■ Excerpt provided
Studying trait preferences initially requires definition of what is meant by the term ‘trait’. This varies from definitions rooted in functionality in an evolutionary fitness sense4 to narrower definitions of inherited and measurable crop characteristics that increase yield or alleviate biotic and abiotic stresses. Traits help define a variety and distinguish it from other varieties in a market segment3. Here we define the term ‘trait’ in a broad sense as ‘observable crop characteristics that can be identified by stakeholders’, or simply, phenotypic variables of a crop (https://cropontology.org/about).

The process through which a wide range of crop attributes are identified and translated into actionable breeding decisions is called trait prioritization5. Studies that engage stakeholders in a crop value chain to generate data for trait prioritization are called trait prioritization studies. Trait prioritization studies are particularly important for crop breeders targeting marginalized smallholder farmers who are seldom directly engaged in providing input into breeding programme decision-making for varietal design5. Releasing a variety with a suite of traits that does not reflect end-user preferences leads to lower adoption6,7. Trait prioritization studies therefore hold potential for breeders to overcome the stubbornly low adoption rates for key food security crops8. These studies also help donors and institutional leadership guide their strategic goals and investments.

Despite the centrality of trait prioritization in guiding varietal development with higher adoption potential, the methodologies that underpin this work are seldom examined. Crop trait prioritization studies have historically relied on eliciting farmer preferences using direct ranking or choice experimentation6,9,10. In addition, decades of plant breeding and varietal selection relying on participatory methods have also yielded rich trait prioritization information across crops and continents11,12. Trait prioritization studies are multidisciplinary or interdisciplinary, which adds complexity to research design and implementation13.

We sought to identify best practice as well as most effective tools and methods for trait prioritization. Recent research found systematic bias to socio-economic differences in trait preference studies; for example, only 25% of studies reported sex-disaggregated trait preference data14. This is despite mounting evidence on the impact of how social differences such as household food security, poverty and gender intersect to shape differential crop trait preferences13,14,15. A scoping review of stakeholder preference studies focused on rice16 reveals important gaps in stakeholder representation and heterogeneity in trait preferences, but it lacks focus on the robustness of tools and methods utilized to collect trait data. We hypothesize that a lack of systematic attention by researchers to methods and tools for collecting and analysing trait prioritization data hinders good quality, unbiased and representative data collection, which in turn results in public-sector crop breeding programmes’ inability to make data-driven decisions. The aim of our scoping review is to fill this gap in the literature by generating a comprehensive and critical review of crop trait prioritization tools and methods, serving as a resource for crop breeding programmes to build on for research design.

■ Stored data

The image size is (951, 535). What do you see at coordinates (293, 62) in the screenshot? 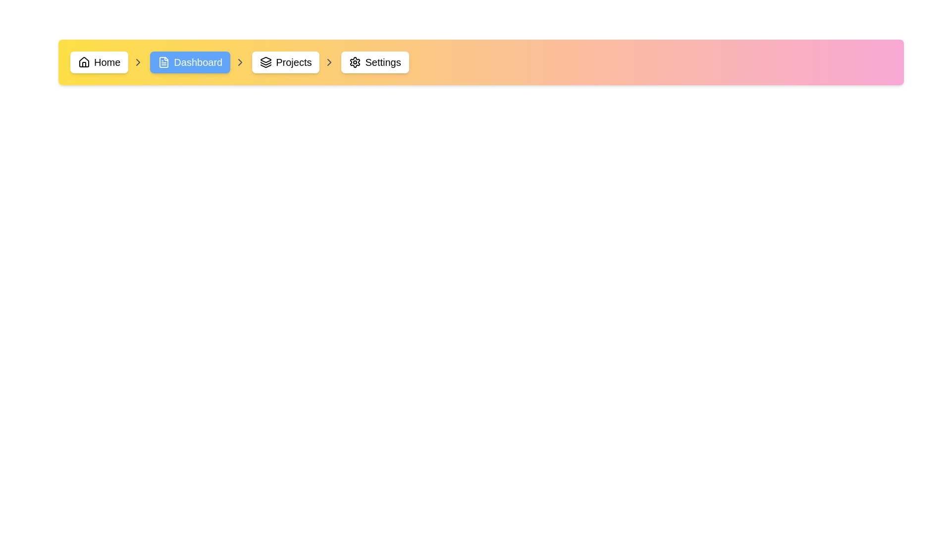
I see `the 'Projects' navigation text, which is the third item in the horizontal navigation bar` at bounding box center [293, 62].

■ What is expected
Resume the passage on crop trait prioritization, picking up after its final sentence. The material is separate from the passage on crop trait prioritization.

■ Final result
Results

Studies are unevenly distributed geographically

A total of 564 original studies met the inclusion criteria. Of these studies, 83% were peer-reviewed articles and 17% were from grey literature sources. More than 50% of the research on trait prioritization has been published since 2016. Figure 1 shows the map of evidence distribution by country and by crop group. Ethiopia and India have the highest number of included studies, followed at a distance by Nigeria, Ghana, USA and Uganda. A large share of the studies (57%) took place in sub-Saharan Africa, while studies in South America account for only 6% of the total. We found that studies conducted in the Middle East and North Africa comprise only 2% of our total sample. Studies analysing trait priorities for root–tuber–bananas (RTB), cereal and legume crops are almost exclusively located in South Asia, sub-Saharan Africa and South America (96%), while trait priorities for fruits and vegetables are predominantly (59%) studied in North America and Europe. Extended Data Fig. 1 shows the global evidence distribution by country.

Fig. 1: Map of evidence distribution by country and by crop group (1980–2023).
figure 1

a, RTB. b, Cereals. c, Legumes. d, Vegetables and fruits. The bars below each figure represent the total number of studies for each group in each country, with the shading indicating the relative intensity of studies for that country.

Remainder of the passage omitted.